La répartition mondiale de la FCO semble indiquer que deux facteurs sont bénéfiques à son développement : le réchauffement climatique, qui accroîtrait l’aire des vecteurs les plus efficaces ou permettrait leur installation dans de nouvelles zones après introduction, et la mondialisation des transports d’animaux. Toutefois, les mécanismes d’implantation pérenne de cette maladie dans une nouvelle zone sont à éclaircir, notamment la rémanence du virus en période hivernale, élément épidémiologique fondamental.

Le BTV est un virus à génome segmenté, dont la variabilité génétique peut avoir plusieurs origines : la mutation, la recombinaison et les réassortants, qu’il serait intéressant d’analyser.

La seule méthode de lutte actuelle est la vaccination massive, qui s’est révélée efficace pendant l’hiver 2008-2009 pour bloquer l’extension de la maladie. La période de silence clinique actuelle résulte avant tout d’une protection du cheptel, liée à l’immunisation naturelle couplée à une vaccination active de grande ampleur, mais le virus peut continuer à circuler. La rupture de l’immunité peut entraîner des émergences.

Réémergence de plusieurs foyers de charbon

Pour le charbon, 9 alertes, dont 8 confirmées, ont été enregistrées dans de nombreux départements. Elles touchent principalement des bovins (vaches allaitantes). Plusieurs foyers de fièvre charbonneuse sont confirmés chaque année par le Lerpaz, sur une large partie du territoire français. Les cas relevés sont confirmés par l’isolement de Bacillus anthracis, la présence du spectre d’antibiorésistance (pénicillino-sensible) et le typage moléculaire. Des cas cliniques proches du charbon dus à Babesia divergens sont à noter.
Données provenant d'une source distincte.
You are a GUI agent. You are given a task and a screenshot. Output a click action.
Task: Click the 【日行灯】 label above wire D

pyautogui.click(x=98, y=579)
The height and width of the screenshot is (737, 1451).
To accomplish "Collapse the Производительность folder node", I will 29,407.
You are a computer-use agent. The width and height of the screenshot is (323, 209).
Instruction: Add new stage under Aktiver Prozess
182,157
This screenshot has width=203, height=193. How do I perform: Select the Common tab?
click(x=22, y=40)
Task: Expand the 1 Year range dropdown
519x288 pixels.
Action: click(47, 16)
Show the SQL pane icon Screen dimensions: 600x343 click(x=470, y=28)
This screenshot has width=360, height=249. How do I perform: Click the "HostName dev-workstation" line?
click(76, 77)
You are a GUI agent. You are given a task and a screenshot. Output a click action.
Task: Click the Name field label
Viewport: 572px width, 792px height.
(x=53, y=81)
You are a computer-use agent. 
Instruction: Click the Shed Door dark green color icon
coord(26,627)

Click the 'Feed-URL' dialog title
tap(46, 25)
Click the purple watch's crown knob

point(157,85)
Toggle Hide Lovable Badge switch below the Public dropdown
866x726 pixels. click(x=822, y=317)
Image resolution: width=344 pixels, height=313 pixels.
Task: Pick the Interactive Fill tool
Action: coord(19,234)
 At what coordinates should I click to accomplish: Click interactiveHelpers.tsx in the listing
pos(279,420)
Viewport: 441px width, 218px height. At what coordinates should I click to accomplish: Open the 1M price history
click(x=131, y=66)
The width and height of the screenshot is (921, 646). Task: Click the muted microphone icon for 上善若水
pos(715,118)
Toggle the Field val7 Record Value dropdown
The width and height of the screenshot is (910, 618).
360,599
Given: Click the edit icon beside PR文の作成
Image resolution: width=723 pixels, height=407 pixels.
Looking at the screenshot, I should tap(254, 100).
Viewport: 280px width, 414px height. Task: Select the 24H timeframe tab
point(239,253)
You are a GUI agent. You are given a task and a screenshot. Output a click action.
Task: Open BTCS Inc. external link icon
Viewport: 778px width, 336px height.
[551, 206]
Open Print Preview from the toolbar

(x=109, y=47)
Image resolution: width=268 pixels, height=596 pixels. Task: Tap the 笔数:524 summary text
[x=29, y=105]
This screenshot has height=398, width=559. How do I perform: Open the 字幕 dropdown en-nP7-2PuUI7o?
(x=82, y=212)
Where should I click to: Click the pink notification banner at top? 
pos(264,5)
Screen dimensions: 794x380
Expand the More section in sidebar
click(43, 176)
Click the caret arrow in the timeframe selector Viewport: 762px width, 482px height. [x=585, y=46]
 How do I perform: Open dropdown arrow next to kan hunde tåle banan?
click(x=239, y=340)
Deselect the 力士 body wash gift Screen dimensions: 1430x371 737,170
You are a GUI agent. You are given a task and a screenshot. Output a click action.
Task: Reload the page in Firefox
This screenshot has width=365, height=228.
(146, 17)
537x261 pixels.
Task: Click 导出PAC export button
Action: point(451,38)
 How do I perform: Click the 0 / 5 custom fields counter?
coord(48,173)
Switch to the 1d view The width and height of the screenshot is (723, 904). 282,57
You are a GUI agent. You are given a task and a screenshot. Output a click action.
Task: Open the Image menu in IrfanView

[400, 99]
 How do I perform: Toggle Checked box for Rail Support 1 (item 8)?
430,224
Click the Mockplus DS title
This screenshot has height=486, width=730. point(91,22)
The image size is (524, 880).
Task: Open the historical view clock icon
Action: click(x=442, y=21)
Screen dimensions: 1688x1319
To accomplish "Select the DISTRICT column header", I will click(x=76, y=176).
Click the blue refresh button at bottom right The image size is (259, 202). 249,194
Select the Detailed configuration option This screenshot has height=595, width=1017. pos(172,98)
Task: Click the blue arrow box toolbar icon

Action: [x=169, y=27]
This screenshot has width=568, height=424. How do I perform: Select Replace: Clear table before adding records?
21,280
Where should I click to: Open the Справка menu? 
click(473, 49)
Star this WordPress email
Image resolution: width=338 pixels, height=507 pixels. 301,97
Certaines années, des épisodes sont plus sévères par leur allure quasi épizootique et l’atteinte de plusieurs cheptels, signant une véritable réémergence de la maladie, comme cela a été le cas en été 2008 dans le massif jurassien ou en 2009 en Savoie. L’analyse épidémiologique n’a pas mis en évidence une cause unique initiale, mais plusieurs éléments ayant joué un rôle local. Les épisodes de charbon ont pour origine une remontée, pouvant être multifocale, de spores, liée à des conditions hydro-climatiques particulières. Toutefois, les facteurs déterminants, qui permettraient de prédire de futurs épisodes, restent très difficiles à préciser.

Ainsi, les émergences et réémergences en santé animale demeurent d’actualité. La maîtrise de ces maladies infectieuses est l’une des priorités pour le développement des productions animales. Elle impacte le commerce, la lutte contre la pauvreté et l’amélioration de la santé publique [2]. Elle implique la vigilance du vétérinaire sanitaire, premier maillon dans l’identification d’un phénomène pathologique nouveau dont les répercussions locales peuvent être importantes, et relevant d’une investigation spécifique.